- [Problem statement]: Beginning with the line that contains "Unit Converter (120, 2477)", retype the entries below exactly, ending with the line that contains "19 (874, 1607)". Leave out any pictures.

- [Data listing]:
<<<<

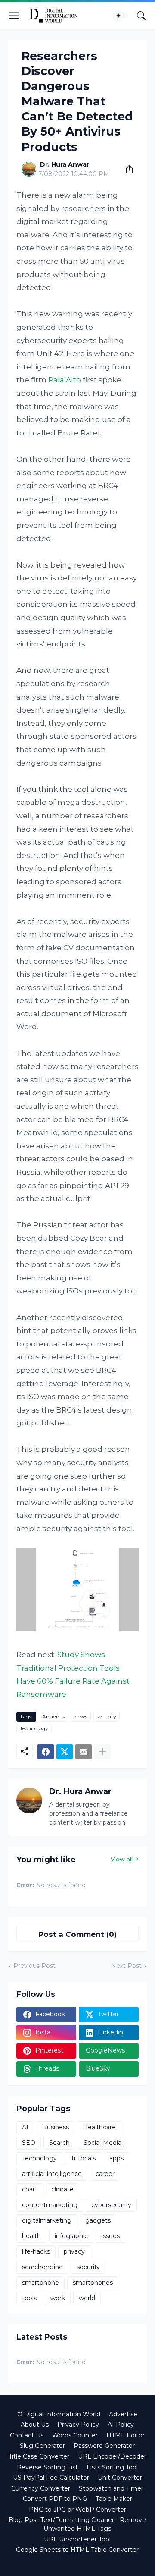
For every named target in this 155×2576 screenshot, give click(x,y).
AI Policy (121, 2424)
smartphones (93, 2282)
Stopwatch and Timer (111, 2488)
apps (116, 2158)
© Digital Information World (58, 2414)
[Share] (126, 169)
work (57, 2298)
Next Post (126, 1966)
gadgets (98, 2220)
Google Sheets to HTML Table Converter (77, 2550)
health (31, 2236)
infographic (71, 2236)
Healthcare (99, 2127)
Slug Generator (42, 2446)
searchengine (42, 2267)
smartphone (40, 2282)
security (106, 1716)
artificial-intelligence (52, 2174)
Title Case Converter (39, 2456)
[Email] (83, 1751)
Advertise (123, 2414)
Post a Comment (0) (77, 1934)
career (105, 2174)
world (87, 2298)
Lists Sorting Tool (112, 2467)
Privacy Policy (78, 2424)
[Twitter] (64, 1751)
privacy (74, 2251)
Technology (34, 1728)
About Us (35, 2424)
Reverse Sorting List (47, 2467)
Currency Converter (40, 2488)
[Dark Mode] (121, 15)
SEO (28, 2143)
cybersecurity (111, 2205)
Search (59, 2143)
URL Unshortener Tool (77, 2539)
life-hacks (36, 2251)
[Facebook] (45, 1751)
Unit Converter (120, 2477)
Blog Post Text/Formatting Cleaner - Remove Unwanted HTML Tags (77, 2524)
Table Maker (114, 2499)
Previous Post (34, 1966)
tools (29, 2298)
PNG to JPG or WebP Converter (77, 2509)
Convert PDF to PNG (55, 2499)
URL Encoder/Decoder (112, 2456)
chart (29, 2189)
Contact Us (26, 2435)
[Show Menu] (14, 15)
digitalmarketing (46, 2220)
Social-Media (102, 2143)
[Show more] (102, 1751)
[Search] (141, 15)
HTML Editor (125, 2435)
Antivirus (53, 1716)
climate (62, 2189)
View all (122, 1859)
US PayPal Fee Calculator (51, 2477)
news (80, 1716)
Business (55, 2127)
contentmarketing (50, 2205)
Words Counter (75, 2435)
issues (111, 2236)
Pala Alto (64, 379)
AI (25, 2127)
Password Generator (104, 2446)
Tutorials (83, 2158)
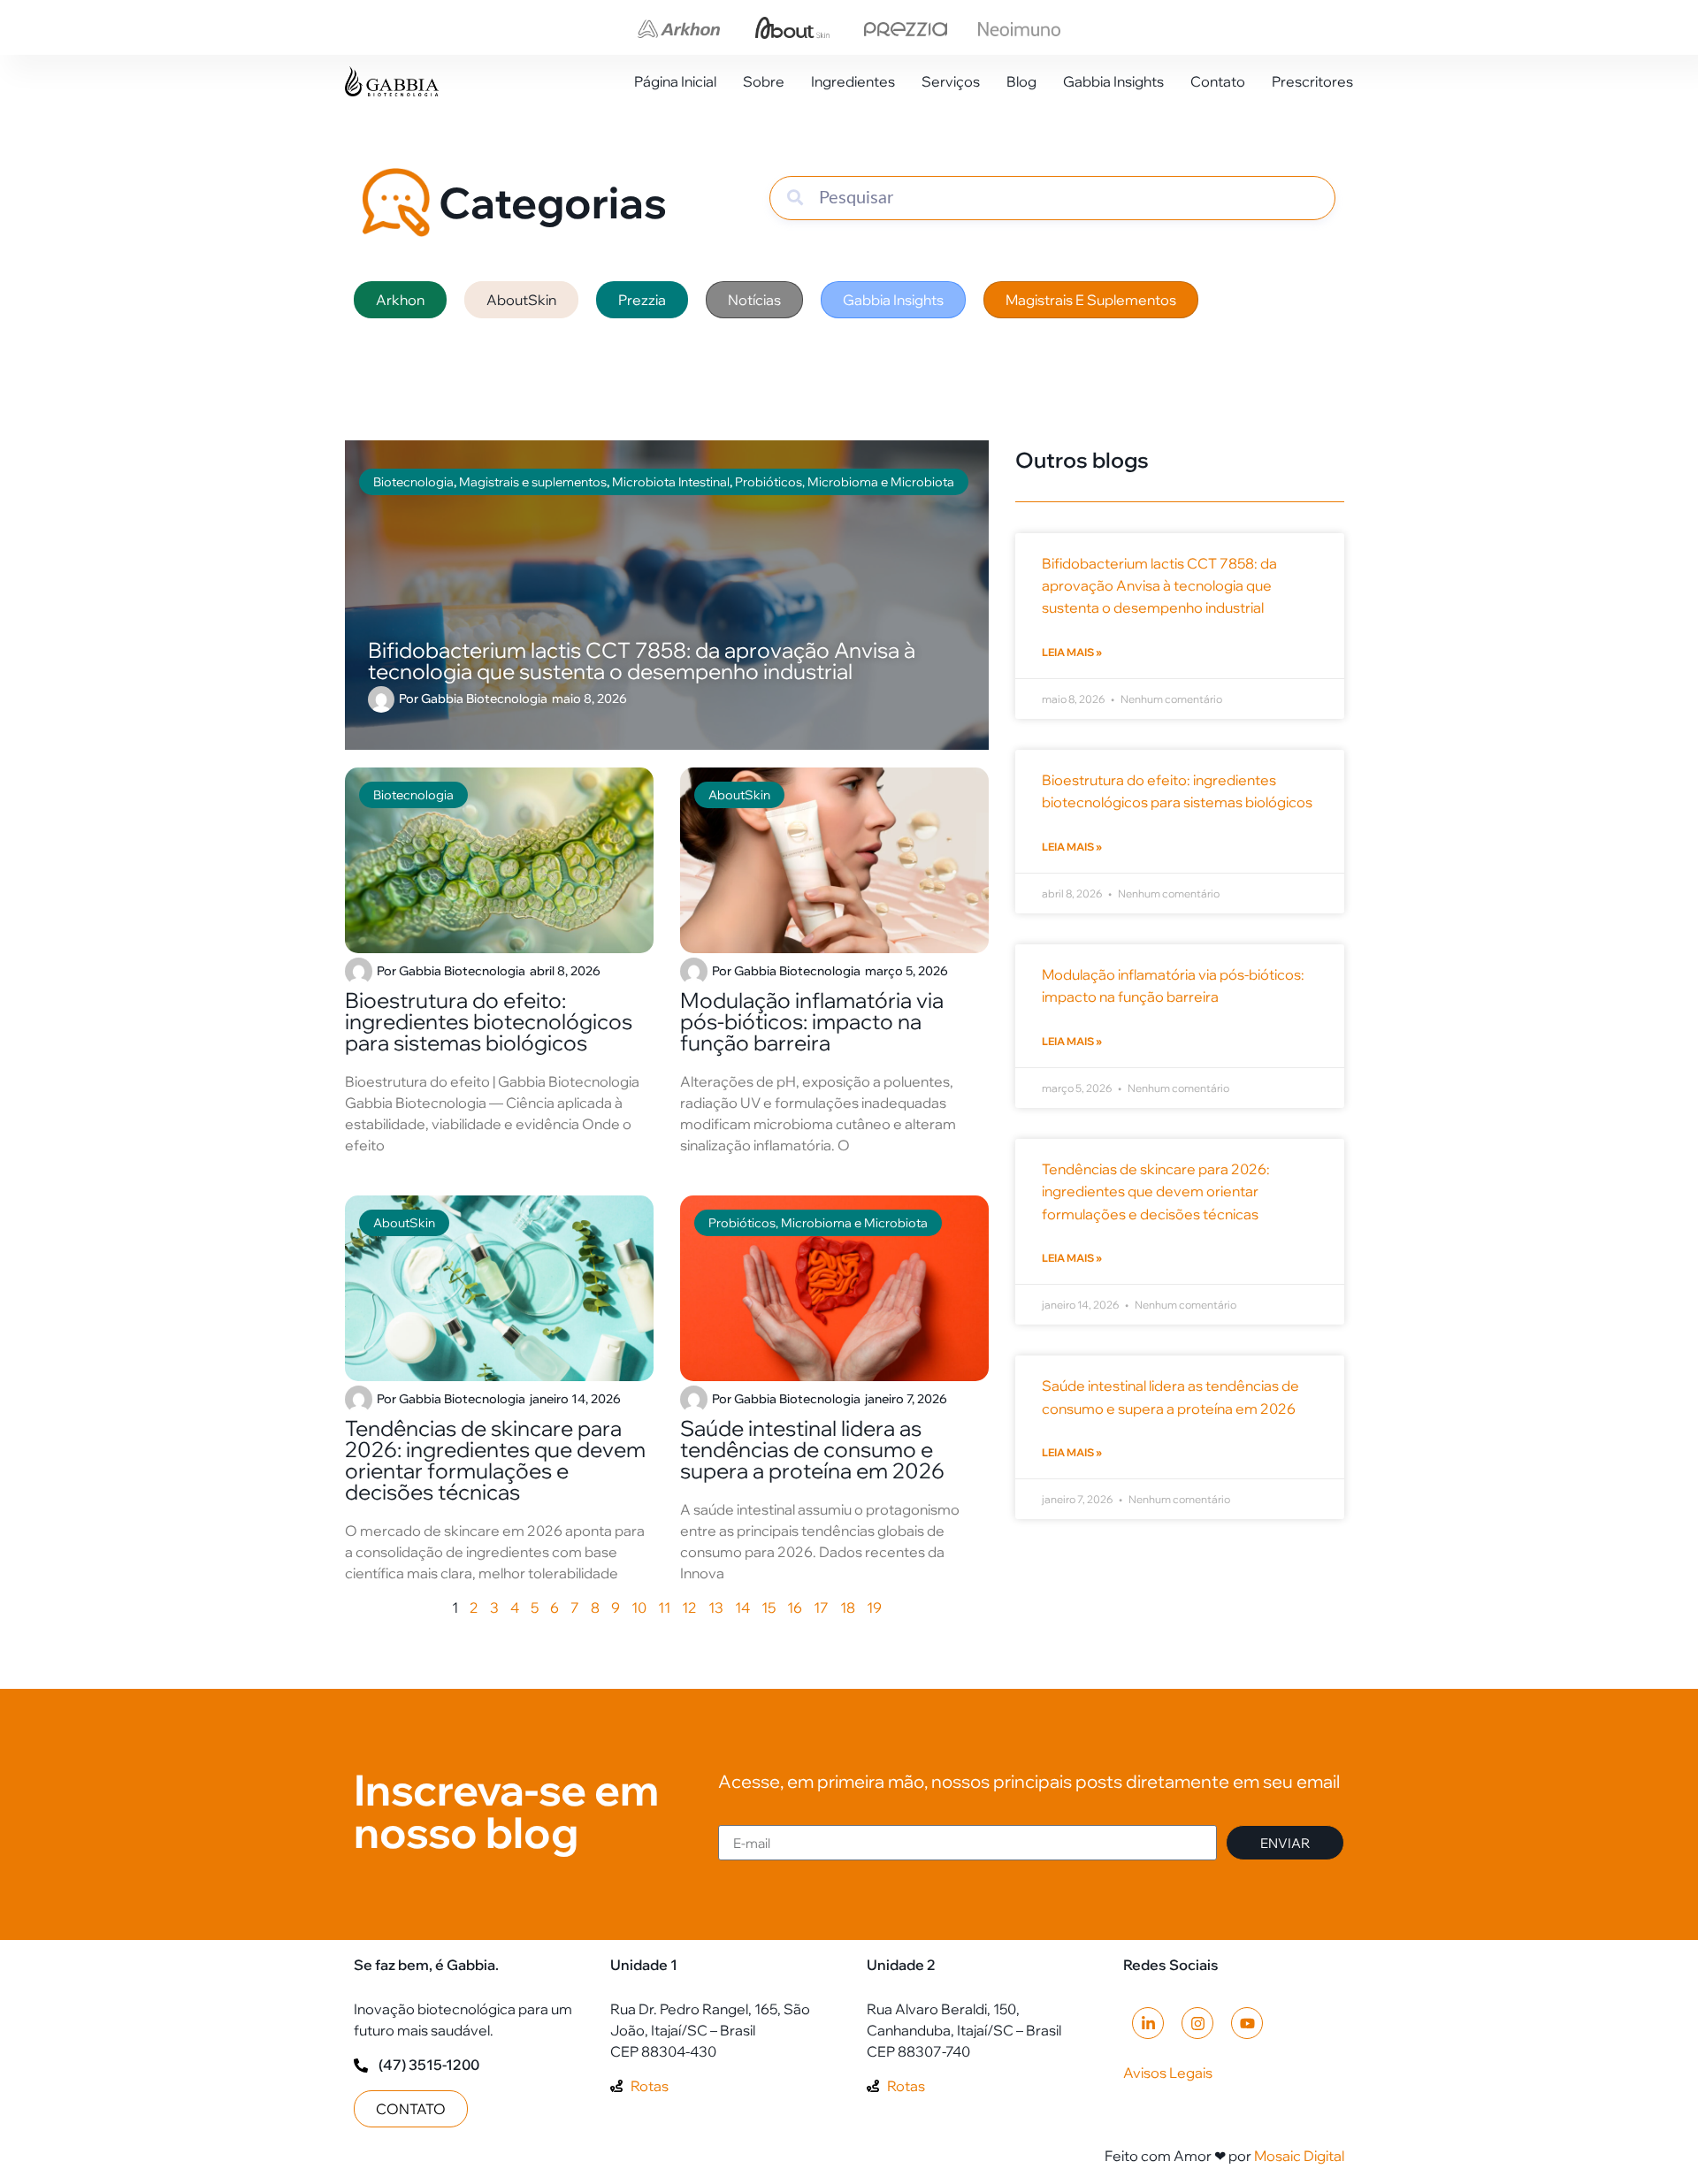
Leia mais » (1072, 652)
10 (638, 1607)
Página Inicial (675, 81)
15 (768, 1607)
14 (742, 1607)
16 (794, 1607)
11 (664, 1607)
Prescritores (1312, 81)
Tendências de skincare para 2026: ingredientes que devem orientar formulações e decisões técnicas (495, 1460)
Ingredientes (853, 81)
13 (715, 1607)
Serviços (951, 81)
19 (874, 1607)
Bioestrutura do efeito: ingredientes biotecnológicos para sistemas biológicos (488, 1021)
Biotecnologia (413, 795)
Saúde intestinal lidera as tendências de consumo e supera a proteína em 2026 (812, 1449)
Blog (1021, 81)
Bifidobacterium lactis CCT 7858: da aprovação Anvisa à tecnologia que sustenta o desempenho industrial (1159, 585)
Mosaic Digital (1299, 2156)
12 (689, 1607)
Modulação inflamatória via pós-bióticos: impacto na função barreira (812, 1021)
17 (821, 1607)
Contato (1217, 81)
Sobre (763, 81)
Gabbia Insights (1113, 81)
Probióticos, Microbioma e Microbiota (818, 1223)
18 (847, 1607)
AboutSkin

>>>>

- [Your response]:
Unit Converter (120, 2477)
Blog Post Text/Formatting Cleaner - Remove Unwanted HTML Tags (77, 2524)
Table Maker (114, 2499)
Previous Post (34, 1966)
tools (29, 2298)
PNG to JPG or WebP Converter (77, 2509)
Convert PDF to PNG (55, 2499)
URL Encoder/Decoder (112, 2456)
chart (29, 2189)
Contact Us (26, 2435)
[Show Menu] (14, 15)
digitalmarketing (46, 2220)
Social-Media (102, 2143)
[Show more] (102, 1751)
[Search] (141, 15)
HTML Editor (125, 2435)
Antivirus (53, 1716)
climate (62, 2189)
View all (122, 1859)
US PayPal Fee Calculator (51, 2477)
news (80, 1716)
Business (55, 2127)
contentmarketing (50, 2205)
Words Counter (75, 2435)
issues (111, 2236)
Pala Alto (64, 379)
AI (25, 2127)
Password Generator (104, 2446)
Tutorials (83, 2158)
Leia mais » (1072, 652)
10 (638, 1607)
Página Inicial (675, 81)
15 (768, 1607)
14 (742, 1607)
16 (794, 1607)
11 (664, 1607)
Prescritores (1312, 81)
Tendências de skincare para 2026: ingredientes que devem orientar formulações e decisões técnicas (495, 1460)
Ingredientes (853, 81)
13 (715, 1607)
Serviços (951, 81)
19 (874, 1607)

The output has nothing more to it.